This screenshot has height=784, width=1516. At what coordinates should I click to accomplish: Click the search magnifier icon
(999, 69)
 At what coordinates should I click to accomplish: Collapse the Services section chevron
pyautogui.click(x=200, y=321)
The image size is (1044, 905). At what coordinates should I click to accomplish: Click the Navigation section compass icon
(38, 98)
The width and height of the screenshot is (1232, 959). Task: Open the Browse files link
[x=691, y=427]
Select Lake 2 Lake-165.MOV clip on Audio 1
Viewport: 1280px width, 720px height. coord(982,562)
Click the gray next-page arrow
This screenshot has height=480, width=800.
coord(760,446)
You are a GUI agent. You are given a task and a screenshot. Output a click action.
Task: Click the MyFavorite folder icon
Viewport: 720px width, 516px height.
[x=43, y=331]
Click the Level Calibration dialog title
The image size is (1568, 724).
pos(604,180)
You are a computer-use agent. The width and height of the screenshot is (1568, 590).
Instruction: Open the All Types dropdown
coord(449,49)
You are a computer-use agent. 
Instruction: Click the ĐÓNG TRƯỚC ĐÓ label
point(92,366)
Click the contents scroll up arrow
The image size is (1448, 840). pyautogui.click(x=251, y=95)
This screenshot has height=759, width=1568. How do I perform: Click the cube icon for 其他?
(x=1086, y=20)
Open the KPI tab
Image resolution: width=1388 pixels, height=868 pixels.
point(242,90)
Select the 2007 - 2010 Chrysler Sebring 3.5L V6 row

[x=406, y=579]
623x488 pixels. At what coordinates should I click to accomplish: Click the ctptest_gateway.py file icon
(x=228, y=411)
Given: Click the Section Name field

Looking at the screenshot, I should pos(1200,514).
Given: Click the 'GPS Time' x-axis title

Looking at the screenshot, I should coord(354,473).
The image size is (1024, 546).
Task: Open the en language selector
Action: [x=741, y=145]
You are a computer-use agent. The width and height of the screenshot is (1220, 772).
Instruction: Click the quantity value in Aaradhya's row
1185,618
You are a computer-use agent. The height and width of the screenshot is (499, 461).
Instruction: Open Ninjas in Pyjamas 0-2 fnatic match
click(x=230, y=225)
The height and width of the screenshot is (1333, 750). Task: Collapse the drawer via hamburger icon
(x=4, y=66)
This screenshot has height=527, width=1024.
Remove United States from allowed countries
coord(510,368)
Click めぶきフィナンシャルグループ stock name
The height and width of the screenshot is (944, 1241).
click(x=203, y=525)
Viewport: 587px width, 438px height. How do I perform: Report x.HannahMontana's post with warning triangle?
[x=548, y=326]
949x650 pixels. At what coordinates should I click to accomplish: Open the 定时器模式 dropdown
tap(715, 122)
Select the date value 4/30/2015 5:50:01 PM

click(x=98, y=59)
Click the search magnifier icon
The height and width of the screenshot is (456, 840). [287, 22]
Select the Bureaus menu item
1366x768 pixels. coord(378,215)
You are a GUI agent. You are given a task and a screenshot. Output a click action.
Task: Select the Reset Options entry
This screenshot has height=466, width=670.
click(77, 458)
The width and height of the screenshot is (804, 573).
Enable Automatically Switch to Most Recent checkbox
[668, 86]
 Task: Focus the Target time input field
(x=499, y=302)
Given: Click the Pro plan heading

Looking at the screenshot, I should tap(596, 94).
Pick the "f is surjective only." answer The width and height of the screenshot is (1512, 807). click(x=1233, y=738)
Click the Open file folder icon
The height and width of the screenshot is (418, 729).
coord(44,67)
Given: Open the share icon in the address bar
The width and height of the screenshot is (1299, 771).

**EXERCISE INSTRUCTIONS:**
The full listing above should be repeated without omission.

**YOUR SOLUTION:**
This screenshot has height=784, width=1516. At what coordinates should I click to accomplish: Click the search magnifier icon
(999, 69)
 At what coordinates should I click to accomplish: Collapse the Services section chevron
pyautogui.click(x=200, y=321)
The image size is (1044, 905). At what coordinates should I click to accomplish: Click the Navigation section compass icon
(38, 98)
The width and height of the screenshot is (1232, 959). Task: Open the Browse files link
[x=691, y=427]
Select Lake 2 Lake-165.MOV clip on Audio 1
Viewport: 1280px width, 720px height. coord(982,562)
Click the gray next-page arrow
This screenshot has height=480, width=800.
coord(760,446)
You are a GUI agent. You are given a task and a screenshot. Output a click action.
Task: Click the MyFavorite folder icon
Viewport: 720px width, 516px height.
[x=43, y=331]
Click the Level Calibration dialog title
The image size is (1568, 724).
pos(604,180)
You are a computer-use agent. The width and height of the screenshot is (1568, 590).
Instruction: Open the All Types dropdown
coord(449,49)
You are a computer-use agent. 
Instruction: Click the ĐÓNG TRƯỚC ĐÓ label
point(92,366)
Click the contents scroll up arrow
The image size is (1448, 840). pyautogui.click(x=251, y=95)
This screenshot has height=759, width=1568. How do I perform: Click the cube icon for 其他?
(x=1086, y=20)
Open the KPI tab
Image resolution: width=1388 pixels, height=868 pixels.
point(242,90)
Select the 2007 - 2010 Chrysler Sebring 3.5L V6 row

[x=406, y=579]
623x488 pixels. At what coordinates should I click to accomplish: Click the ctptest_gateway.py file icon
(x=228, y=411)
Given: Click the Section Name field

Looking at the screenshot, I should pos(1200,514).
Given: Click the 'GPS Time' x-axis title

Looking at the screenshot, I should coord(354,473).
The image size is (1024, 546).
Task: Open the en language selector
Action: [x=741, y=145]
You are a computer-use agent. The width and height of the screenshot is (1220, 772).
Instruction: Click the quantity value in Aaradhya's row
1185,618
You are a computer-use agent. The height and width of the screenshot is (499, 461).
Instruction: Open Ninjas in Pyjamas 0-2 fnatic match
click(x=230, y=225)
The height and width of the screenshot is (1333, 750). Task: Collapse the drawer via hamburger icon
(x=4, y=66)
This screenshot has height=527, width=1024.
Remove United States from allowed countries
coord(510,368)
Click めぶきフィナンシャルグループ stock name
The height and width of the screenshot is (944, 1241).
click(x=203, y=525)
Viewport: 587px width, 438px height. How do I perform: Report x.HannahMontana's post with warning triangle?
[x=548, y=326]
949x650 pixels. At what coordinates should I click to accomplish: Open the 定时器模式 dropdown
tap(715, 122)
Select the date value 4/30/2015 5:50:01 PM

click(x=98, y=59)
Click the search magnifier icon
The height and width of the screenshot is (456, 840). [287, 22]
Select the Bureaus menu item
1366x768 pixels. coord(378,215)
You are a GUI agent. You are given a task and a screenshot. Output a click action.
Task: Select the Reset Options entry
This screenshot has height=466, width=670.
click(77, 458)
The width and height of the screenshot is (804, 573).
Enable Automatically Switch to Most Recent checkbox
[668, 86]
 Task: Focus the Target time input field
(x=499, y=302)
Given: Click the Pro plan heading

Looking at the screenshot, I should tap(596, 94).
Pick the "f is surjective only." answer The width and height of the screenshot is (1512, 807). click(x=1233, y=738)
Click the Open file folder icon
The height and width of the screenshot is (418, 729).
coord(44,67)
Given: Open the share icon in the address bar
The width and height of the screenshot is (1299, 771).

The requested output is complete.